Pour esquisser une réponse, j’aimerais faire un parallèle avec le monde de l’industrie en prenant l’exemple du forgeron. Ce dernier, lorsqu’il est au sommet de son art, est la somme d’années de pratique, d’apprentissage, de perfectionnement. Il est le résultat d’une transmission, de relations, et de la répétition de gestes d’abord, puis de l’appropriation personnelle de ces gestes pour se créer un savoir-faire qui lui est propre. Un bon forgeron possède et maîtrise une somme de savoir, de savoir-faire de savoir-être et de savoir-devenir. Son art met en marche le corps comme l’esprit : un forgeron utilise son bras pour façonner, et son esprit pour créer. Puis au fil du temps le savoir-faire et la mise en mouvement du corps et de l’esprit se sont progressivement tus pour standardiser la production. On appuie sur un bouton qui met en marche une machine, qui reproduira la pièce auparavant forgée. Si le forgeron crée à chaque fois quelque chose de nouveau par l’impossibilité de répéter le même geste et de générer les mêmes conditions de travail, l’industrialisation et les avancées technologiques ont réussi à totalement uniformiser la production.

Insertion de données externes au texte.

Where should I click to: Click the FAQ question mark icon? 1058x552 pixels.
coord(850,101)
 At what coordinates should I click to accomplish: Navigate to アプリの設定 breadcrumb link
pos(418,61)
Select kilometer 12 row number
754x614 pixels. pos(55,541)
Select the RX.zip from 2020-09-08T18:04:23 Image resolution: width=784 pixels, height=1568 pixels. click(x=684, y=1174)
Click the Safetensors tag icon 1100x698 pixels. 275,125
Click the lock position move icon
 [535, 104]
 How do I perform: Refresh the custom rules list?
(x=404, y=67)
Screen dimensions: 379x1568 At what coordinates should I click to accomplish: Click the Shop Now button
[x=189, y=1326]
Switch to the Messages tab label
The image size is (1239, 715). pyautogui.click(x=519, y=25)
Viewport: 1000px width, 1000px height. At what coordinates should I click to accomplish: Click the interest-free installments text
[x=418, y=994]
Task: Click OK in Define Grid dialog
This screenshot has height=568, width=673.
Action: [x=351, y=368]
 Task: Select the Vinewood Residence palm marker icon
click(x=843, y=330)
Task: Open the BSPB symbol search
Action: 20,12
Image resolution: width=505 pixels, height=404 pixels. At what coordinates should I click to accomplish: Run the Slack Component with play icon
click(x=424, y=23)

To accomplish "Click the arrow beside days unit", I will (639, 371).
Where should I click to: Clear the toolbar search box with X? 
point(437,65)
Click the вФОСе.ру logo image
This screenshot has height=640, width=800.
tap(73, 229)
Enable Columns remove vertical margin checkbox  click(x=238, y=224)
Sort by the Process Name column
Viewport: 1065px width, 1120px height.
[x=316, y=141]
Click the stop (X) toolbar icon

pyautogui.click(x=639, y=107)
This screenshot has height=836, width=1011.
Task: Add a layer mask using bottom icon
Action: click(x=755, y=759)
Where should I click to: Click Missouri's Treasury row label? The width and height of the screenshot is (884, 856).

Si je reviens à l’idée d’une méditation totalement générée par une IA, deux pistes émergent :

Premièrement, j’y vois la même externalisation des processus internes. Celui qui offre une méditation générée par l’IA n’est plus un artisan, mais un machiniste. Il appuie sur un bouton et propose un contenu préfabriqué. Il délègue le dialogue interne avec le divin à une machine. J’y vois un problème de fond : si je peux imaginer et même comprendre qu’on parte d’un produit préfabriqué pour une production matérielle, ce qui m’intéresse dans un partage et/ou l’écoute, que cela soit d’ordre spirituel ou non, c’est la manière dont le propos est incarné : si on est honnête, on parle à partir de soi. Or l’utilisation d’une IA désincarne le propos de facto. Et quand bien même « l’auteur » adhérerait au propos généré, j’aime lorsque la réflexion proposée vient de l’humain qui choisit ses mots, leur agencement. Et la forme donnée reflète un individu singulier avant tout. D’autant plus dans un contexte religieux comme le milieu réformé, dont l’un des piliers est la vie communautaire : quid de la pertinence de celle-ci, si les contenus proposés ne le sont plus par des gens mais par des IAs?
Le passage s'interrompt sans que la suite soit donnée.